The Morning Journal (Lorain, OH)
Elyria Schools plan back on track
Editor’s note: Another Viewpoint is a column the Morning Journal makes available so all sides of an issue may be aired. Thomas Jama is superintendent of the Elyria School District.
Maybe you’ve heard the saying, “Anywhere the struggle is great, the level of ingenuity and inventiveness is high.”
In more than 30 years of education, I’ve had many occasions to see the truth in these words.
Most recently and uppermost in my mind and in the minds of others, is the new-school construction project and the unquestionable budget challenges that the Elyria School District is facing.
The district’s design team and its partner, the Ohio Facilities Construction Commission, are tackling it head on, and making strides.
Before I discuss our headway, however, I need to remind readers of where we’ve come.
Recently in a conference room at the Elyria Schools administration center, the district learned of factors beyond its control that were driving up construction costs by millions. In fact, if immediate changes weren’t implemented, the district was on track to overspend the budget by $7 million to $10 million by the end of the project, and this didn’t even account for millions of dollars’ worth of painstaking cuts the district had already made to the plan to keep escalating costs in check.
This new information had the team calling a time out, and it spurred difficult conversations on ways the district could reduce costs without sacrificing educational quality.
The Ohio Facilities Construction Commission, the district’s majority partner in the project (67 percent owner), offered an option to reduce the plan from five sites to three, thus saving millions and keeping the integrity of the academic spaces and the overall 21st century model of education.
The master plan of facilities has all along called for two new K-4 elementary schools and three new K(PK)-8 campuses located on property the district already owns throughout the city.
That was the plan voters approved in November 2016, and for which the budget was established based on estimates available to the district in 2015. Fast forward to today. Realities include rising construction costs, a saturated market for new-school construction (nearly $2 billion in new school construction set to hit the market), and a new state mandate requiring storm shelters, along with an increased demand for construction after several devastating hurricanes. These factors are all weighing heavily on the budget.

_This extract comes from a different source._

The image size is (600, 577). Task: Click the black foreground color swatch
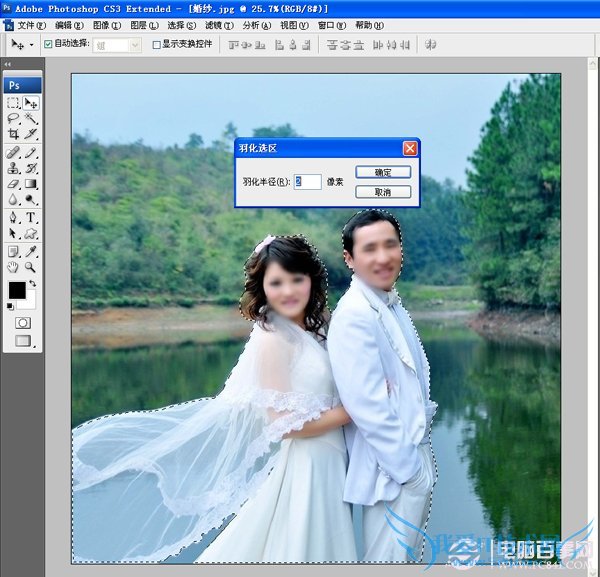[17, 290]
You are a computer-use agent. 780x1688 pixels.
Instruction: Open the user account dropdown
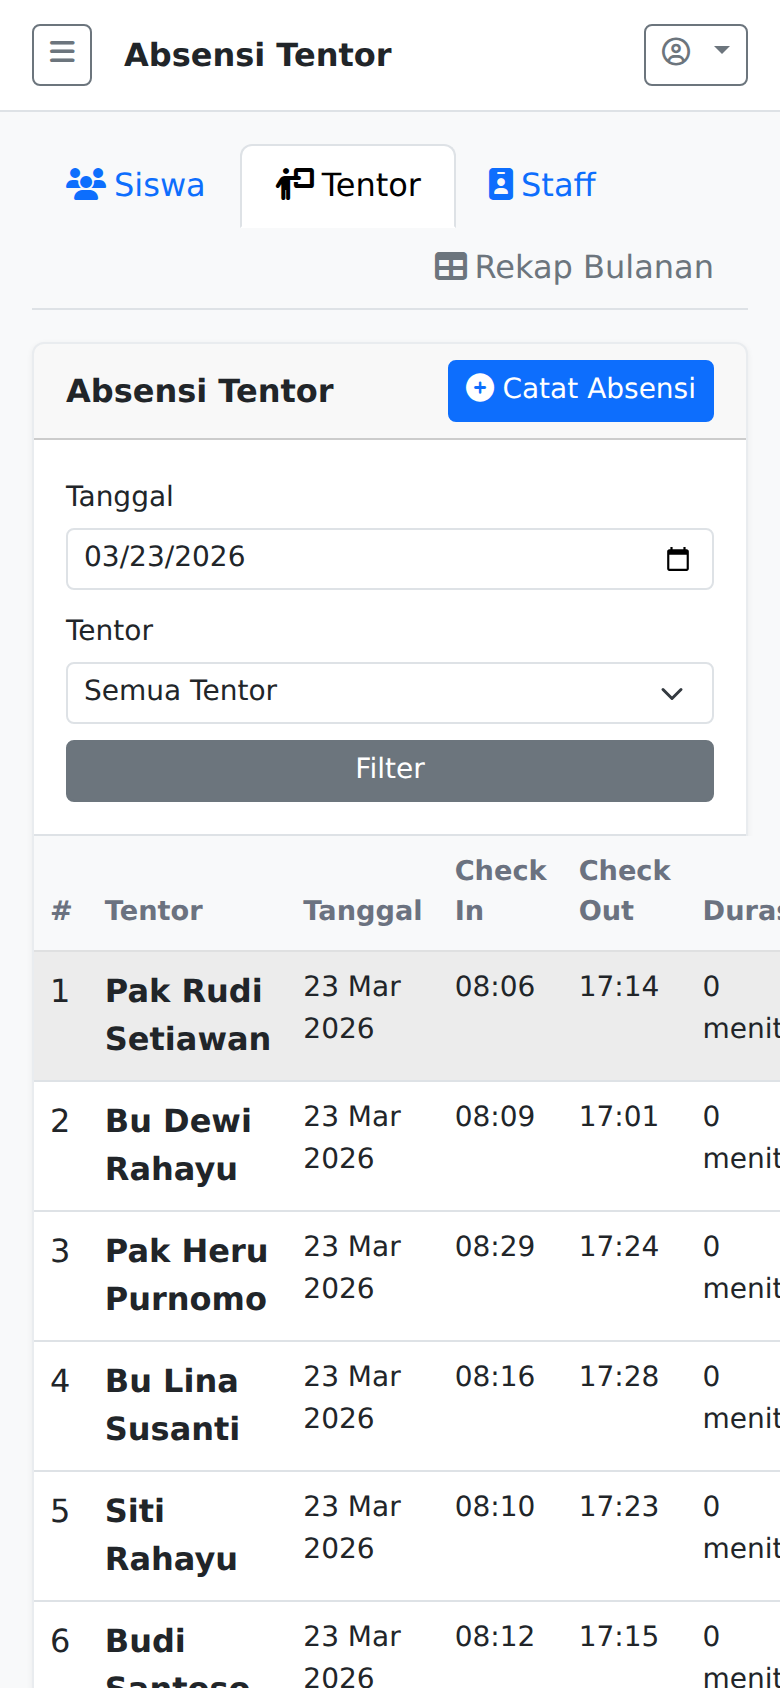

New steel tariffs surely will only complicate the situation.
The OFCC, in trying to find a solution that would maintain the educational quality of the plan and keep the project budget balanced, recommended consolidating the schools into three large campus sites, thus eliminating the two small K-4 elementary schools. Oddly, small schools are more expensive to build than large campuses due simply to the economy of scale and shared spaces and systems that drive the cost down.
The state’s recommendation has seen success in other districts, and so it was made known to Elyria board members at a special meeting held last month on March 17, and again at a regular board meeting held March 21.
Residents of Elyria’s south side and throughout the community voiced concern at the March 21 meeting, saying the two small neighborhood elementary schools were indeed needed, especially at the proposed Southside site on Middle Avenue where the current Hamilton school sits and one new K-4 elementary is slated to be built.
The board and school district administrators and the district’s design team took those words to heart.
Since then, the team has been back at the drawing board, discussing how to stick with a five-school plan yet recognizing to do so, certain critical elements must be sacrificed. The original project with five schools can only exist with significant budget adjustments. And, it’s important to recognize in this volatile construction market, there are no guarantees going forward when it comes to costs of materials and labor.
The design team is reviewing all options, including eliminating some construction and education components altogether, yet working to maintain important teaching and learning, and safety elements.
It’s no easy task, but based on the discussions underway and new design concepts that would downsize the buildings significantly — along with the state’s preliminary cost estimates for these — it appears the team is on the right track for a five-school plan. I can assure you, no stone will be left unturned.
I will continue to provide you with updates in this process, and I appreciate your continued participation in and commitment to Elyria Schools.